Molecular Dissection of DNA Sequences and Factors Involved in Slow Muscle-Specific Transcription

ABSTRACT Transcription is a major regulatory mechanism for the generation of slow- and fast-twitch myofibers. We previously identified an upstream region of the slow TnI gene (slow upstream regulatory element [SURE]) and an intronic region of the fast TnI gene (fast intronic regulatory element [FIRE]) that are sufficient to direct fiber type-specific transcription in transgenic mice. Here we demonstrate that the downstream half of TnI SURE, containing E box, NFAT, MEF-2, and CACC motifs, is sufficient to confer pan-skeletal muscle-specific expression in transgenic mice. However, upstream regions of SURE and FIRE are required for slow and fast fiber type specificity, respectively. By adding back upstream SURE sequences to the pan-muscle-specific enhancer, we delineated a 15-bp region necessary for slow muscle specificity. Using this sequence in a yeast one-hybrid screen, we isolated cDNAs for general transcription factor 3 (GTF3)/muscle TFII-I repeat domain-containing protein 1 (MusTRD1).
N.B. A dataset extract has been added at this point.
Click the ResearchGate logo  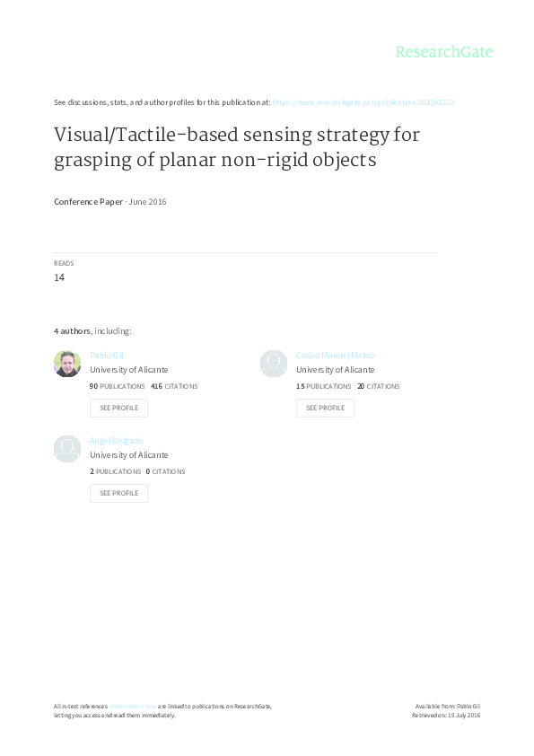tap(444, 52)
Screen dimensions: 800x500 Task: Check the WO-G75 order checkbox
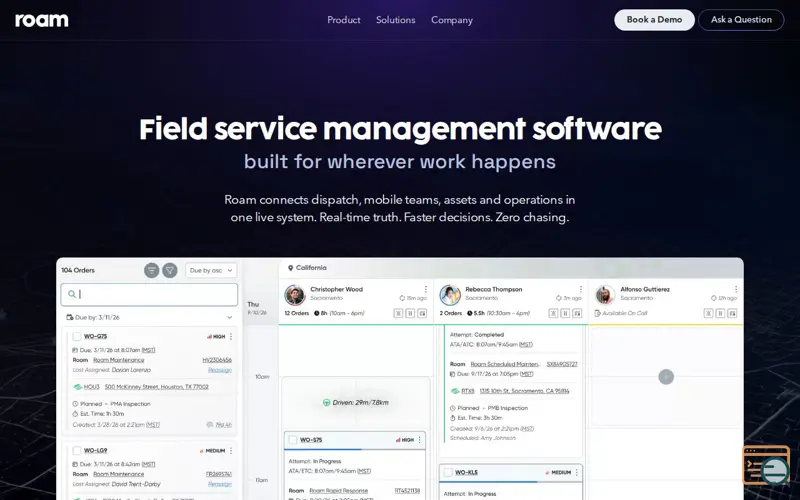[x=77, y=337]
GTF3 is a multidomain nuclear protein related to initiator element-binding transcription factor TF II-I; the genes for both proteins are deleted in persons with Williams-Beuren syndrome, who often manifest muscle weakness. Gel retardation assays revealed that full-length GTF3, as well as its carboxy-terminal half, specifically bind the bicoid-like motif of SURE (GTTAATCCG). GTF3 expression is neither muscle nor fiber type specific. Its levels are highest during a period of fetal development that coincides with the emergence of specific fiber types and transiently increases in regenerating muscles damaged by bupivacaine. We further show that transcription from TnI SURE is repressed by GTF3 when overexpressed in electroporated adult soleus muscles. These results suggest a role for GTF3 as a regulator of slow TnI expression during early stages of muscle development and suggest how it could contribute to Williams-Beuren syndrome.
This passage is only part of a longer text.